In Spring last year Californian actor-turned-governer Arnold Schwarzennager brought to vote a Liquified Natural Gas processing plant fourteen miles off the Malibu Coast, first proposed in 2003. A cheaper, cleaner source of energy, the natural gas would be processed in NG rich countries such as Qatar, liquified and transported to California. At the off-shore ‘re-gasification’ plant, the LNG would be reconstituted and travel through underwater pipes to distribution centres on the coast.
At a time when California was facing power cuts and the price per barrel of oil hovered at then-high-$50, the idea was cost effective, environmentally firendly and logistically feasible. But, as the city journal recounts, celebrity environmentalists like Halle Berry, Pierce Brosnon and Martin Sheen spoke out in protest: “This is just another disaster waiting to happen,” said actress Darryl Hannah. “An LNG plant off the coast is not just an eyesore, but it’s like a bomb waiting to go off.” Unfortunately Schwarzennager’s muscle couldn’t survive the dramatic onslaught of so many Oscar winners and the proposed plant was rejected by the Governer and independent groups California Coastal Commission and State Lands Commission. California resumed dependance on neighboring states with its cost per unit of energy one of the highest in America, nearly twice the national average.

**Task objective**. Write a continuation of the passage on the rejected offshore natural gas plant near Malibu, picking up after its last sentence. The material that comes next is from a different source and is unrelated to the passage on the Malibu gas plant.

**Data segment**.
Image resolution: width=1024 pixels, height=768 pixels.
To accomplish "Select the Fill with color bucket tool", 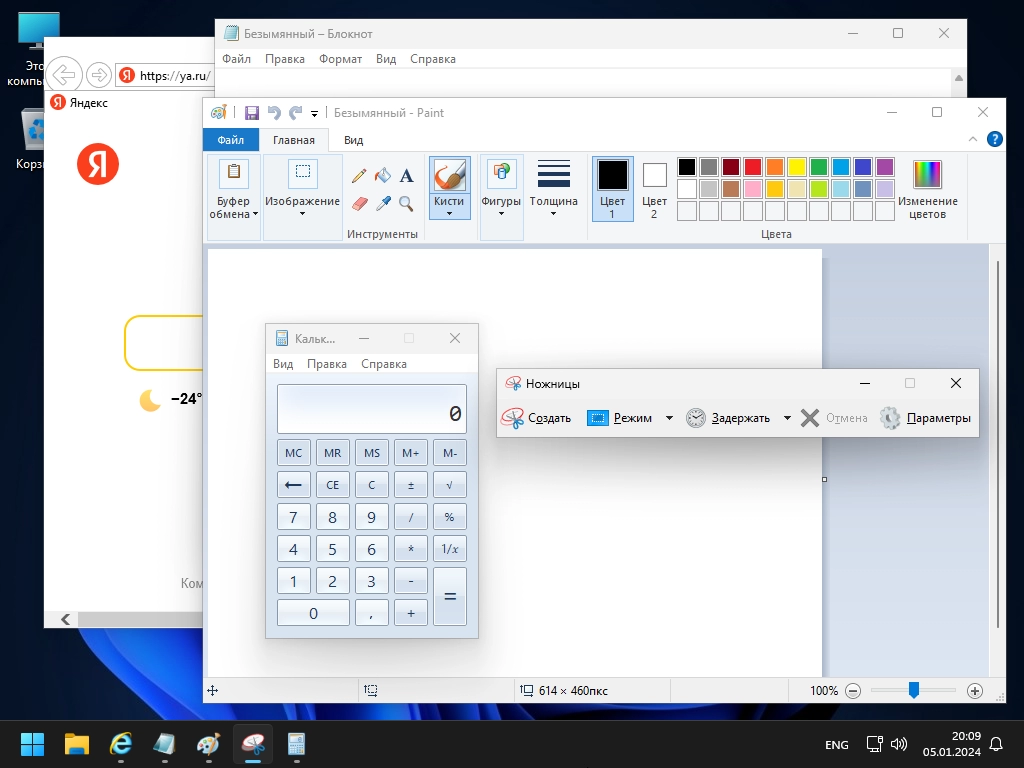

**Answer for the task**.
Its decision was symoblic of the entire country’s reluctance to embrace alternative sources of energy. While China continues to lock in lower prices for future supply and Nigeria states that LNG will become ’a fact of life’ by 2015, the US still depends on gasoline and crude oil, whose price broke a record $120 this week. But what explains the aversion to importing LNG and what are the consequences?
Congress has encouraged the use of natural gas for the past two decades but American supply can no longer keep up with demand, leading to unsustainably high prices. Importing would satisfy supply and lower prices but Amy Jaffe, of Rice University’s Baker Institute, suggests Americans are torn between energy security and preventing climate change. Natural gas could be partly replaced by oil sands in Canada which are seen as safe due to strong links with Canada but harmful for the environment, while LNG is a cleaner source of energy but supplied principally by European, MIddle East and Africa (EMEA) region countries such as Qatar and Nigeria. “If we move to greater use of natural gas, what is that going to mean for US energy security?” Jaffe asked. “In a carbon-constrained scenario, LNG becomes quite more dramatic. It makes the US more dependent on imported LNG.”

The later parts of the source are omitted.